Sedari kejadian tadi pagi Gibran tak pernah memunculkan wajahnya depan Naya. Laki-laki itu memilih untuk mengurung diri di dalam kamar tamu, Naya membiarkan suaminya menenangkan diri, perempuan itu kemudian kembali melanjutkan acara mengerjakan tugasnya, meski fokusnya terbagi dua antara suami dan tugasnya.
Naya bangun ketika suara adzan zuhur terdengar. Ia baru sadar kalau ia tertidur begitu lama, dari jam 10, tugasnya bahkan belum jadi.
Akhirnya Naya mengambil air wudhu, kemudian shalat zuhur. Tidak ada Gibran yang masuk ke dalam kamar untuk mengganti baju, biasanya kalau sudah azan Gibran akan mengganti baju dengan koko dan sarung untuk pergi shalat berjamaah di masjid.
Selesai shalat Naya pergi keluar, semoga saja suaminya sudah tidak marah lagi. Naya memutuskan untuk mengetuk pintu kamar tamu tempat Gibran berdiam diri. Dua kali ketukan tak ada jawaban, sampai yang ketiga kali Naya mengetuknya keras.

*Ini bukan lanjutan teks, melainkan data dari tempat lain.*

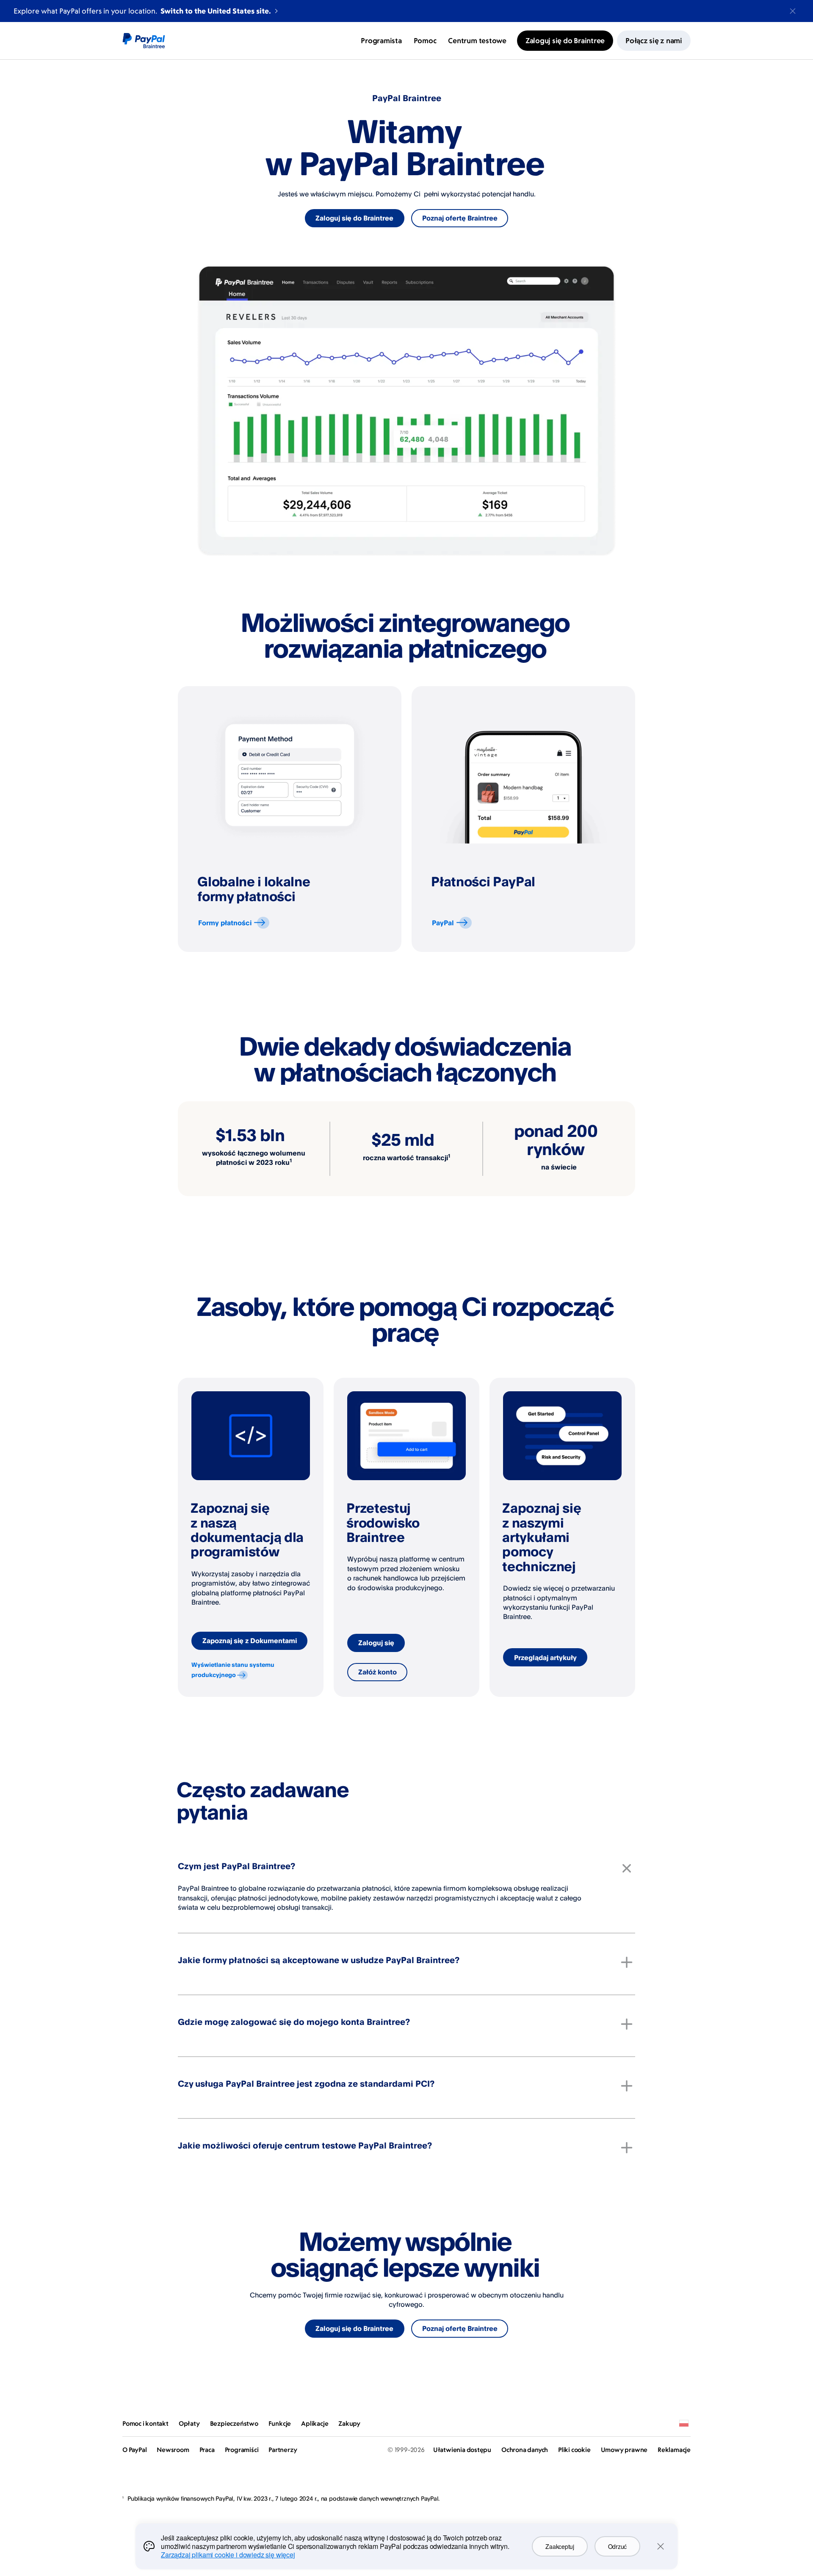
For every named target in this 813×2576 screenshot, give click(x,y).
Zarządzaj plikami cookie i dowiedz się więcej (228, 2554)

"Mas Gibran!" panggil Naya. Masih tak ada jawaban.
Naya memutuskan untuk membuka pintunya, terserah apapun kata suaminya nanti, yang pasti Naya harus membereskan masalah ini sekarang juga. Naya sudah gerah sekali, mereka selalu bertengkar karena kehadiran Alan, kalau bukan Alan pasti karena Ais begitu saja terus.
Pintu terbuka, kamar itu rapi, aroma khas Gibran menyeruak menusuk hidung Naya tapi tidak ada orang di sana. Naya menutup pintu dan berjalan mencari keberadaan Gibran, di halaman belakang tidak ada, di dapur tidak ada, akhirnya Naya keluar dari rumah, mungkin Gibran sedang pergi shalat zuhur berjamaah, fikir Naya. Baru saja akan menutup pintu rumah dari dalan, suara seseorang memanggilnya sambil mengucap salam.
"Waalaikumsalam," jawab Naya tak jadi menutup pintu.
"Ibu," kata Naya berjalan mendekati mertuanya yang datang bersama Azriel.
"Apa kabar, Bu?" tanya Naya mencium kedua pipi mertuanya.
"Baik. Kamu apa kabar?"
"Alhamdulillah sehat juga, Bu. Ayo masuk!" Naya mengajak Azriel dan Ibu untuk masuk ke dalam rumah.
"Mau minum apa?" pertanyaan itu terlontar begitu Ibu dan Azriel duduk di sofa.
"Enggak perlu, nanti kalau kami mau bisa ambil sendiri." Ibu tersenyum hangat.
"Ibu jangan sungkan-sungkan ya sama Naya. Ibu bebas mau ngapain aja, rumah ini rumah Mas Gibran jadi kalau Ibu mau datang kapanpun boleh, Ibu mau minta tolong sama Naya kapanpun juga bisa." tangan Naya digenggam oleh mertuanya, senyuman manisnya tak pernah pudar dari wajah cantiknya di usia yang bahkan sudah tak bisa dikatakan muda lagi.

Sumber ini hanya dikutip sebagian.